Hello, all! My name is Brad Tuller and I am a Recording and Mixing Engineer from Bay Shore, New York.  I am currently a senior at the University of New Haven studying Music and Sound Recording.  Recently, I just finished a semester in Nashville studying at the infamous Blackbird Studios in Nashville, Tennessee.  I thought it would be a good idea to touch on the biggest things that I’ve learned from my time in Nashville for those who were curious about the lessons Music City has to offer.

            The first major thing that I learned while in Nashville is that just because we have the DIY mentality, it doesn’t mean that we have to do it alone.  Everybody that I met had a drive to accomplish something in his or her career.  When you meet someone with a similar drive for success, you work together and create an environment for growth.  Through this, you’ll also find that networking comes naturally as these people introduce you to their friends who have potential in helping you.  This chain continues until you have a whole slew of people you could contact when you want to start working on something. This brings me to the second major thing I learned in Nashville.

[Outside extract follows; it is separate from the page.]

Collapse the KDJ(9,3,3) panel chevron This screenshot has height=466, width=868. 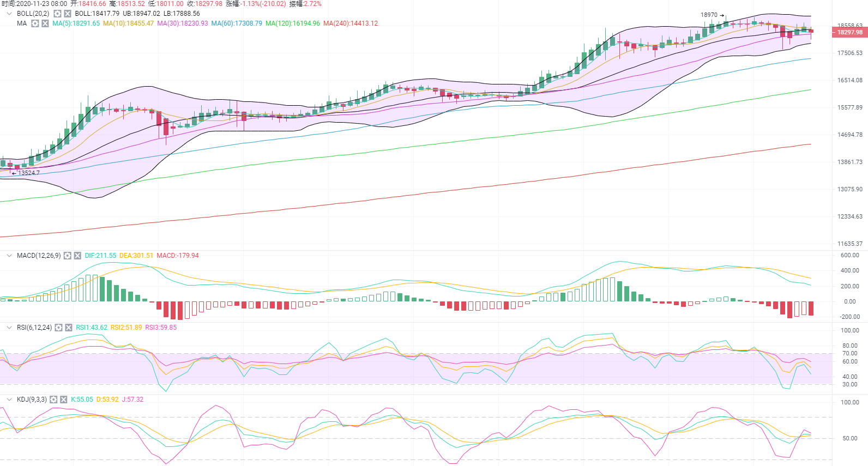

            Take every opportunity you can to network.  Exchange numbers, follow people on social media, hand out business cards, and just do about anything you can to get your name out more than it was before.  When I was interning at a studio called The Record Shop in Nashville, my boss had a potential client who contacted the studio three months after they had a single conversation.  Although it took three months for them to work together, they were working together nonetheless.  Networking and business opportunities take time and they also come in multiple forms.  You just have to be willing to put yourself out there to get them.

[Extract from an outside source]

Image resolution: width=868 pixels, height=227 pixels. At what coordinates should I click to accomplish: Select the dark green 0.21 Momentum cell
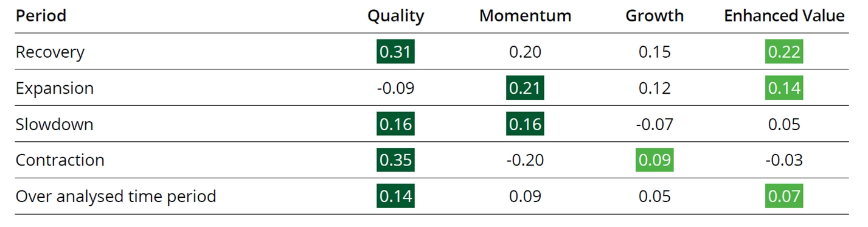525,88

            The last major thing I learned from my time in Nashville is there are no rules.  With more regards to the to the recording and mixing side of things, there are standard methods of doing things that generally always work.  However, just because they are standard methods doesn’t mean they are the only methods.  One thing I will never forget was when I was watching my professor David Leonard, winner of two Grammys for Toto IV and Prince’s Purple Rain respectively; give a demonstration on how he mixes a song.  He was working his magic on the console when all of a sudden I asked him why he did the same mixing move twice on one instrument.  I was always told that what he did was something you should never do when mixing.  But his response was simply, “Just because it’s more.”  And that’s when I realized that the rules mean nothing.  If you feel that what you’re doing is working for the current situation, go ahead and keep doing it.  In the end, you’ll get a result that feels right and that’s all that matters.